Es una escena que se repite a diario: un amigo, nuestra madre o un colega nos relata los detalles de un sueño extravagante. Inmediatamente, tratamos de recordar qué hemos soñado nosotros, pero en muchas ocasiones fallamos en el intento. Mientras existen individuos que conservan recuerdos nítidos de sus noches, otros aseguran no haber soñado nada, aunque la ciencia contradice esta percepción.
Muchas personas viven bajo la premisa de que sus noches son un espacio en blanco, libre de cualquier actividad onírica. Sin embargo, la realidad biológica es otra: “Todos soñamos, cada noche, varias veces”, puntualiza Alfredo Rodríguez-Muñoz, psicólogo y especialista en medicina del sueño, en su reciente publicación titulada Dormir para vivir. La ciencia del descanso en la era del cansancio (Kailas, 2026).
Los ciclos del sueño y la fase REM
De acuerdo con las investigaciones del experto, los seres humanos soñamos entre tres y seis veces por noche, distribuidas en ciclos que duran aproximadamente 90 minutos. Estas representaciones mentales ocurren principalmente durante la fase REM, un periodo donde las neuronas trabajan intensamente para gestionar la información almacenada.
“Soñar es la forma en que el cerebro limpia, archiva y recicla la experiencia”
En este proceso, el cerebro se encarga de reorganizar recuerdos, practicar emociones y entrelazar vivencias del presente con fragmentos de nuestra historia personal. No obstante, a pesar de este esfuerzo neuronal, el 90 % de estos sueños se olvidan apenas pasan los primeros dos minutos de haber despertado.
La arquitectura del olvido
Para Rodríguez-Muñoz, la razón de este olvido masivo se encuentra en la configuración biológica del cerebro. Durante el periodo REM, el hipocampo se mantiene activo, pero su enlace con el córtex prefrontal —la zona encargada de la coherencia y el almacenamiento de datos a largo plazo— se debilita considerablemente. El psicólogo lo compara con el acto de grabar un video sin tener una tarjeta de memoria insertada.
Además, al momento de despertar, entra en escena la noradrenalina. Esta molécula, responsable del estado de alerta, actúa borrando sistemáticamente aquello que el cerebro identifica como información no relevante para la vigilia.
¿Por qué algunas personas recuerdan más que otras?
El hecho de recordar los sueños no implica necesariamente tener una capacidad memorística superior, sino lo que el especialista define como “despertares estratégicos”. El recuerdo depende de la sincronización del despertar: si ocurre durante o al finalizar la fase REM, el contenido está fresco; si sucede fuera de este tiempo, el olvido es casi seguro.
Asimismo, quienes tienen mayor facilidad para recordar presentan una actividad más elevada en el córtex temporoparietal, región vinculada con la introspección. Esto sugiere que su cerebro está más atento a su propio mundo interior y posee una mayor disposición para registrar lo que sucede internamente durante el descanso.
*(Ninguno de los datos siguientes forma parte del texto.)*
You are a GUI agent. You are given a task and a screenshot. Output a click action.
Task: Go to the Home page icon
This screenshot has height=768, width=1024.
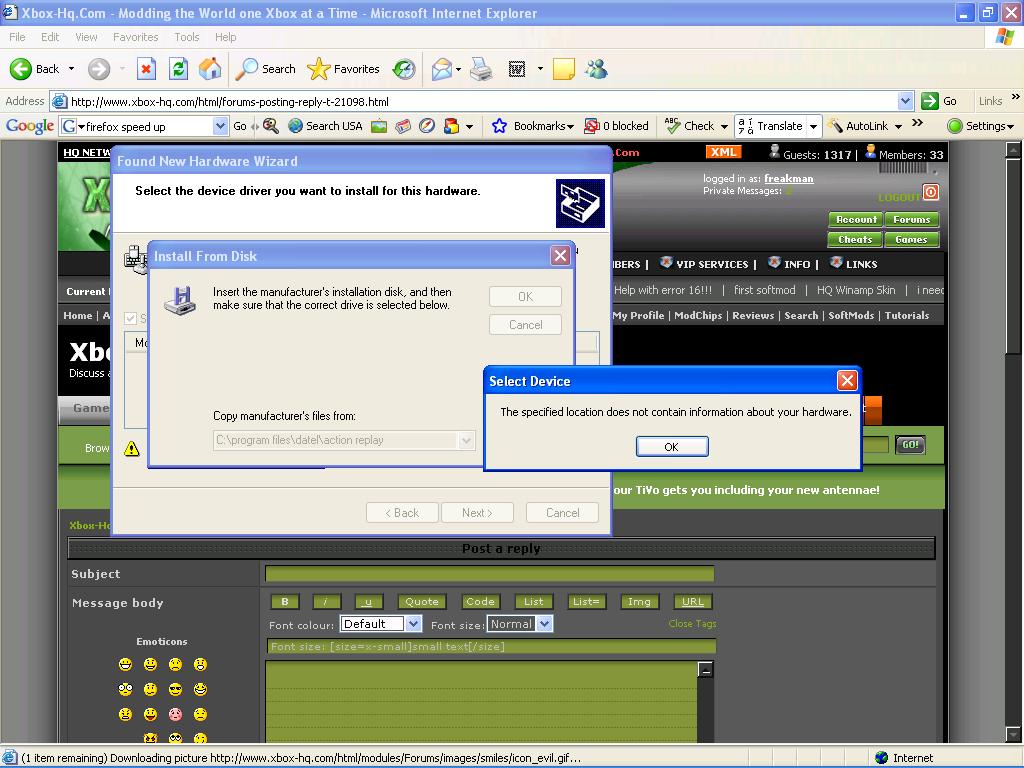tap(210, 69)
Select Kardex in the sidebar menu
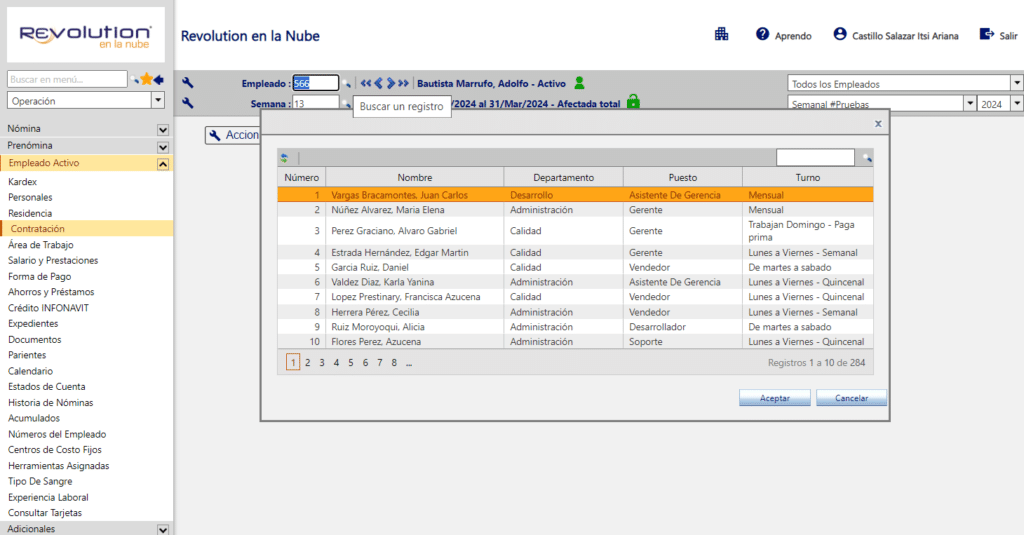The image size is (1024, 535). 23,182
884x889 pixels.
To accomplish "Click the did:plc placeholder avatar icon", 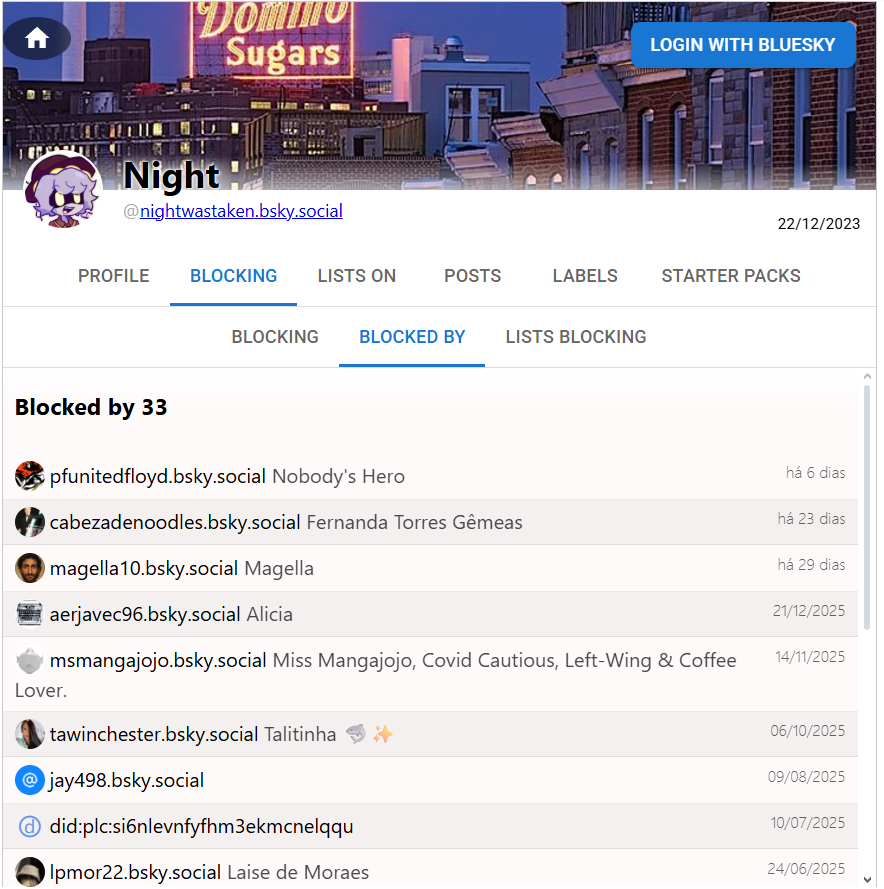I will (x=30, y=826).
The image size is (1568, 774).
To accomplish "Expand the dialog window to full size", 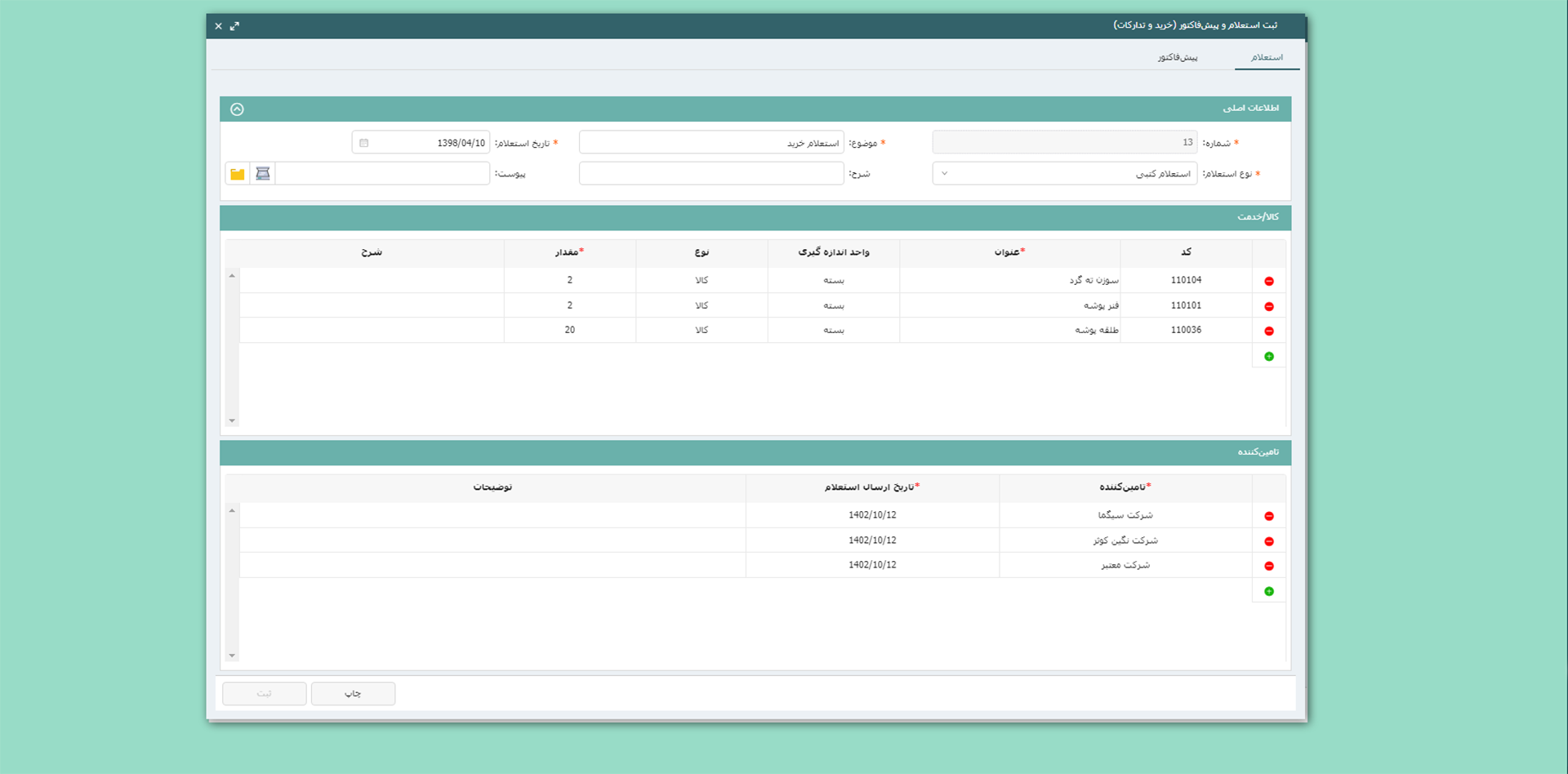I will 234,26.
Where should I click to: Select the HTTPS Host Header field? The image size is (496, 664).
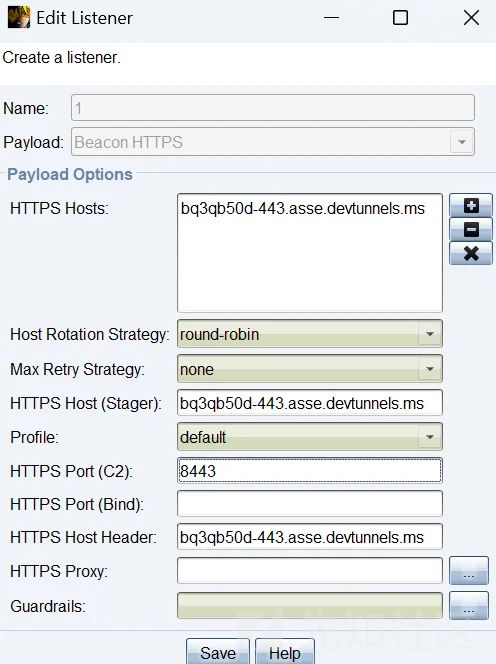pyautogui.click(x=310, y=537)
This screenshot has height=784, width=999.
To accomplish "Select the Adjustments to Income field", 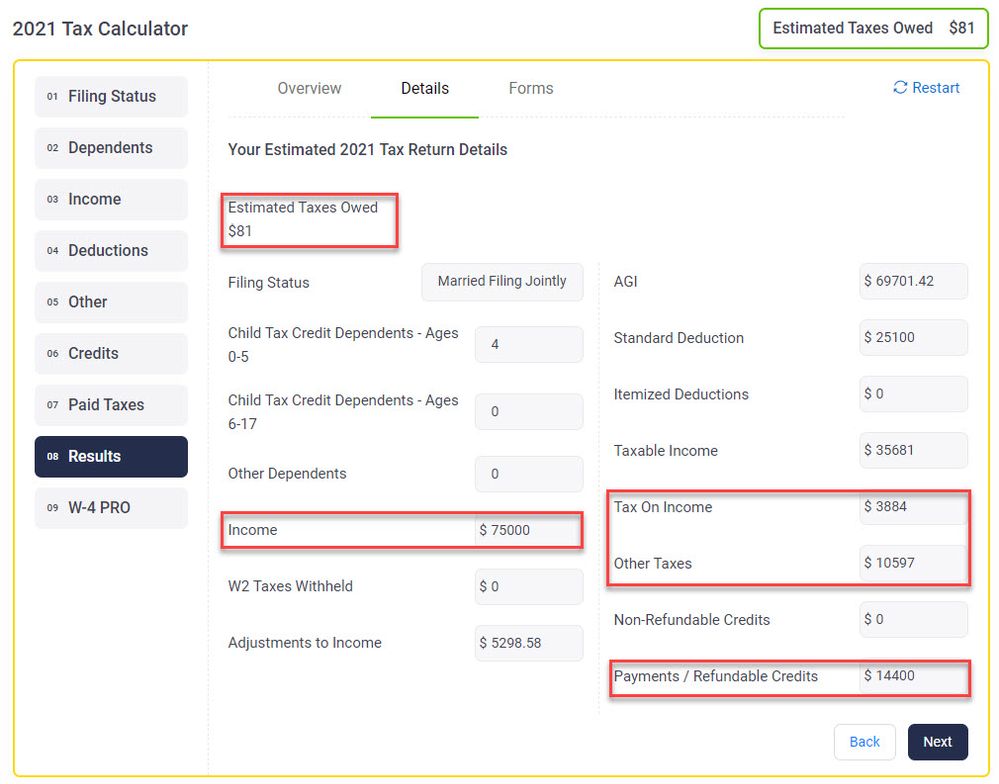I will [528, 643].
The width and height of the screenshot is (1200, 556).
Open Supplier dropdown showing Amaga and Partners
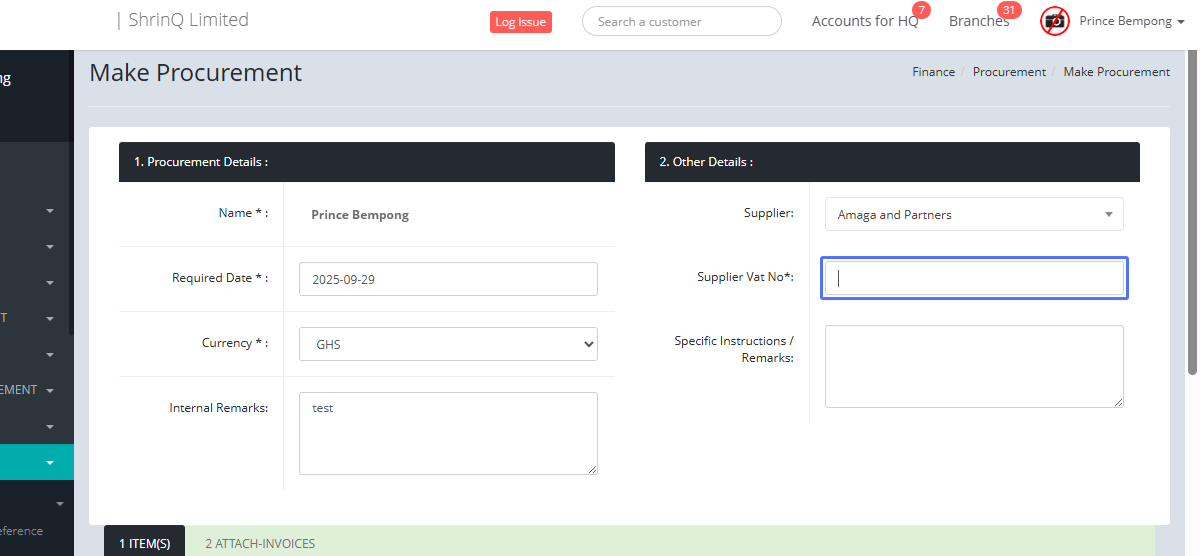click(973, 214)
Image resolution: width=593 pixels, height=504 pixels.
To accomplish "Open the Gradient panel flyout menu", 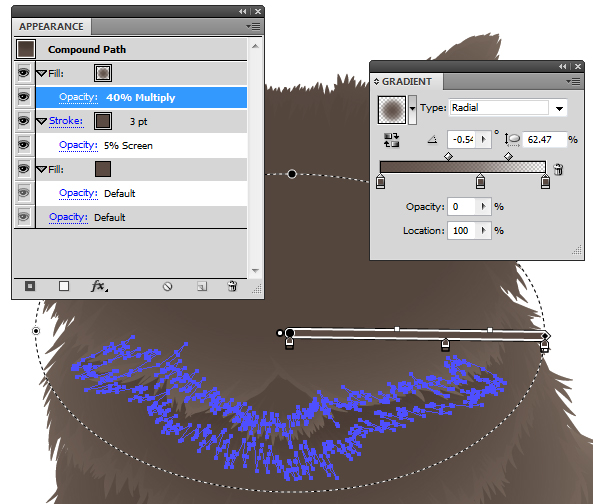I will (x=573, y=81).
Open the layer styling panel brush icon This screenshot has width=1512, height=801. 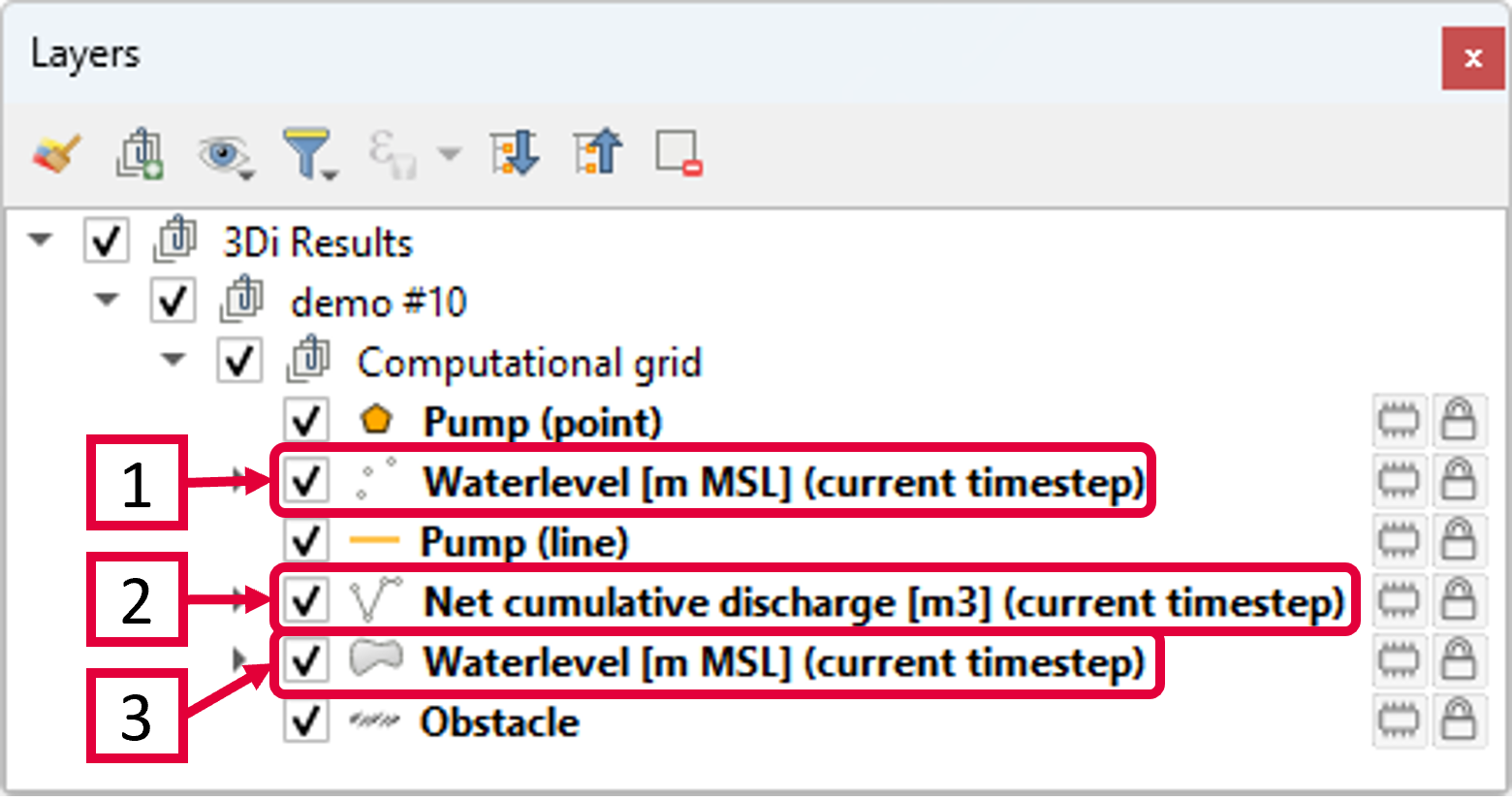point(57,153)
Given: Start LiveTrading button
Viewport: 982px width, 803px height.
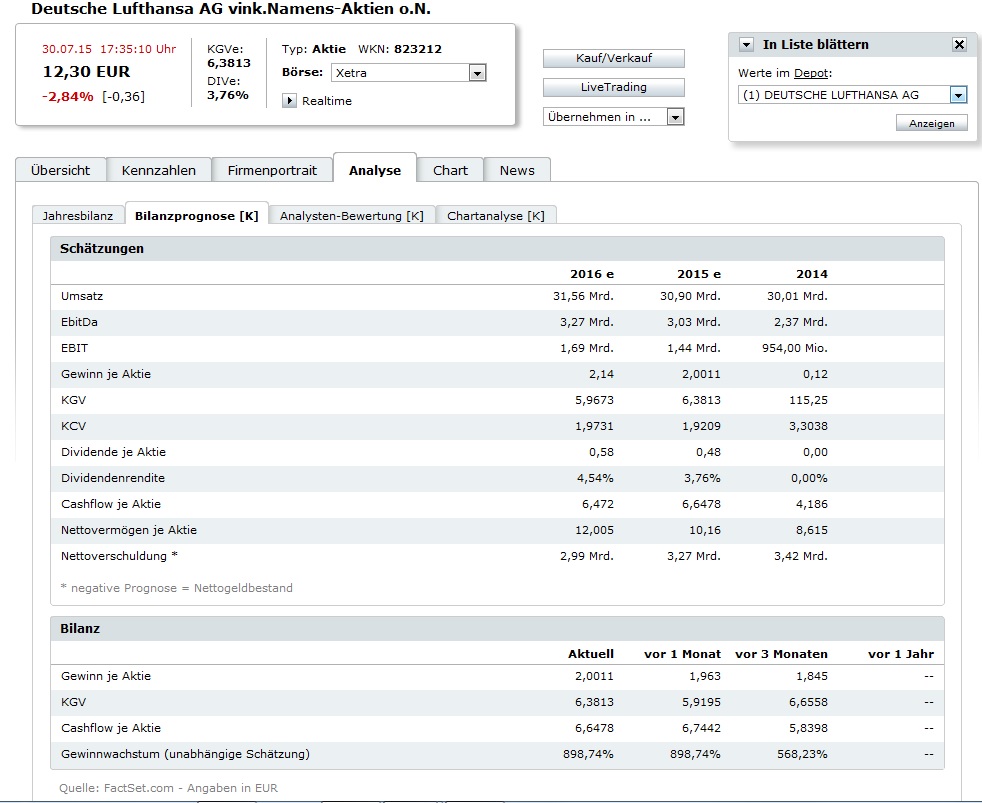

Un mecanismo de supervivencia mental
El olvido también cumple una función de protección psicológica. Si fuéramos capaces de retener cada sueño, la distinción entre la realidad y la ficción onírica se volvería extremadamente difusa, afectando nuestra cordura.
“La frontera entre lo vivido y lo imaginado sería insoportable”
Finalmente, el experto sostiene que los sueños no recordados no se pierden por completo. Estos pueden influir en el estado de ánimo, fomentar la creatividad o modificar sutilmente nuestra forma de razonar. Rodríguez-Muñoz concluye que buena parte de lo que conocemos como intuición podría ser, en realidad, el vestigio de pensamientos nocturnos que se han disuelto pero han dejado una huella en nuestra psique.